_Set task_. Output each line of the entries below as a numbered list, omitting any blank lines.
— begin Data for this exercise —
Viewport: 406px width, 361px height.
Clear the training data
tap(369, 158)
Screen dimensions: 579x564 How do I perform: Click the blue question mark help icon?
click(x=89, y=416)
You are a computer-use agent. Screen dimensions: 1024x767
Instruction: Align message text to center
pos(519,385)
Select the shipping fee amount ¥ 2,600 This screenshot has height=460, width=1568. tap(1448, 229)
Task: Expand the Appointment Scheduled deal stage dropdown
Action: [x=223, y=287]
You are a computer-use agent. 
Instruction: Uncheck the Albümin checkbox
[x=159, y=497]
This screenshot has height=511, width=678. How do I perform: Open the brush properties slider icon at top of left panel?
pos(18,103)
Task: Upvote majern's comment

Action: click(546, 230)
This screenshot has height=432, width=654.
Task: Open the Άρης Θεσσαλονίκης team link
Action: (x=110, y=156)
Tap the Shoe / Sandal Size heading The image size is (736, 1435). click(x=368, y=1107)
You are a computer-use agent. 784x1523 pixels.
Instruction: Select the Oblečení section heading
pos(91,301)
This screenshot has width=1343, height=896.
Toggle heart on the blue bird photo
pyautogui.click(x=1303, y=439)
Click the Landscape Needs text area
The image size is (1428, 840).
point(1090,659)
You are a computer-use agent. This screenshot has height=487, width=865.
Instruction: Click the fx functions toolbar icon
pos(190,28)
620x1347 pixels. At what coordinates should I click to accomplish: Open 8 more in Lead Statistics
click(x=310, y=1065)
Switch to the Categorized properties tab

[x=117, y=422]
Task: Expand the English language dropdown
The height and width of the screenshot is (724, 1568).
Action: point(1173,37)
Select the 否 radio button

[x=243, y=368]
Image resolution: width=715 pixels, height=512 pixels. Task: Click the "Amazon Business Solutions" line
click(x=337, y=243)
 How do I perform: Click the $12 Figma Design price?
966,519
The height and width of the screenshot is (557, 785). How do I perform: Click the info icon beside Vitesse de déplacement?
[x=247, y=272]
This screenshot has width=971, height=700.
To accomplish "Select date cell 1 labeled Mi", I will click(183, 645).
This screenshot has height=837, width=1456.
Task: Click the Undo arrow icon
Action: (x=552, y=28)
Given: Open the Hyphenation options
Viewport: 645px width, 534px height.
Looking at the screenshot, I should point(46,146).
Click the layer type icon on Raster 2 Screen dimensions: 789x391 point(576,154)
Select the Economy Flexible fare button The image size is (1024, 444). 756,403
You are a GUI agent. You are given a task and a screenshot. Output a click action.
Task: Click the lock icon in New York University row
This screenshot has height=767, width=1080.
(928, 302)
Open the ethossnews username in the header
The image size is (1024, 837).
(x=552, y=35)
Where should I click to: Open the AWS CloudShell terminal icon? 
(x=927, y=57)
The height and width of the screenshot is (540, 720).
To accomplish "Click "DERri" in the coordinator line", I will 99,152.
— end Data for this exercise —
_Full output_.
1. Viewport: 406px width, 361px height.
2. Clear the training data
3. tap(369, 158)
4. Screen dimensions: 579x564 How do I perform: Click the blue question mark help icon?
5. click(x=89, y=416)
6. You are a computer-use agent. Screen dimensions: 1024x767
7. Instruction: Align message text to center
8. pos(519,385)
9. Select the shipping fee amount ¥ 2,600 This screenshot has height=460, width=1568. tap(1448, 229)
10. Task: Expand the Appointment Scheduled deal stage dropdown
11. Action: [x=223, y=287]
12. You are a computer-use agent. 
13. Instruction: Uncheck the Albümin checkbox
14. [x=159, y=497]
15. This screenshot has height=511, width=678. How do I perform: Open the brush properties slider icon at top of left panel?
16. pos(18,103)
17. Task: Upvote majern's comment
18. Action: click(546, 230)
19. This screenshot has height=432, width=654.
20. Task: Open the Άρης Θεσσαλονίκης team link
21. Action: (x=110, y=156)
22. Tap the Shoe / Sandal Size heading The image size is (736, 1435). click(x=368, y=1107)
23. You are a computer-use agent. 784x1523 pixels.
24. Instruction: Select the Oblečení section heading
25. pos(91,301)
26. This screenshot has width=1343, height=896.
27. Toggle heart on the blue bird photo
28. pyautogui.click(x=1303, y=439)
29. Click the Landscape Needs text area
30. The image size is (1428, 840).
31. point(1090,659)
32. You are a computer-use agent. This screenshot has height=487, width=865.
33. Instruction: Click the fx functions toolbar icon
34. pos(190,28)
35. 620x1347 pixels. At what coordinates should I click to accomplish: Open 8 more in Lead Statistics
36. click(x=310, y=1065)
37. Switch to the Categorized properties tab
38. [x=117, y=422]
39. Task: Expand the English language dropdown
40. The height and width of the screenshot is (724, 1568).
41. Action: point(1173,37)
42. Select the 否 radio button
43. [x=243, y=368]
44. Image resolution: width=715 pixels, height=512 pixels. Task: Click the "Amazon Business Solutions" line
45. click(x=337, y=243)
46.  How do I perform: Click the $12 Figma Design price?
47. 966,519
48. The height and width of the screenshot is (557, 785). How do I perform: Click the info icon beside Vitesse de déplacement?
49. [x=247, y=272]
50. This screenshot has width=971, height=700.
51. To accomplish "Select date cell 1 labeled Mi", I will click(183, 645).
52. This screenshot has height=837, width=1456.
53. Task: Click the Undo arrow icon
54. Action: (x=552, y=28)
55. Given: Open the Hyphenation options
56. Viewport: 645px width, 534px height.
57. Looking at the screenshot, I should point(46,146).
58. Click the layer type icon on Raster 2 Screen dimensions: 789x391 point(576,154)
59. Select the Economy Flexible fare button The image size is (1024, 444). 756,403
60. You are a GUI agent. You are given a task and a screenshot. Output a click action.
61. Task: Click the lock icon in New York University row
62. This screenshot has height=767, width=1080.
63. (928, 302)
64. Open the ethossnews username in the header
65. The image size is (1024, 837).
66. (x=552, y=35)
67. Where should I click to: Open the AWS CloudShell terminal icon? 
68. (x=927, y=57)
69. The height and width of the screenshot is (540, 720).
70. To accomplish "Click "DERri" in the coordinator line", I will 99,152.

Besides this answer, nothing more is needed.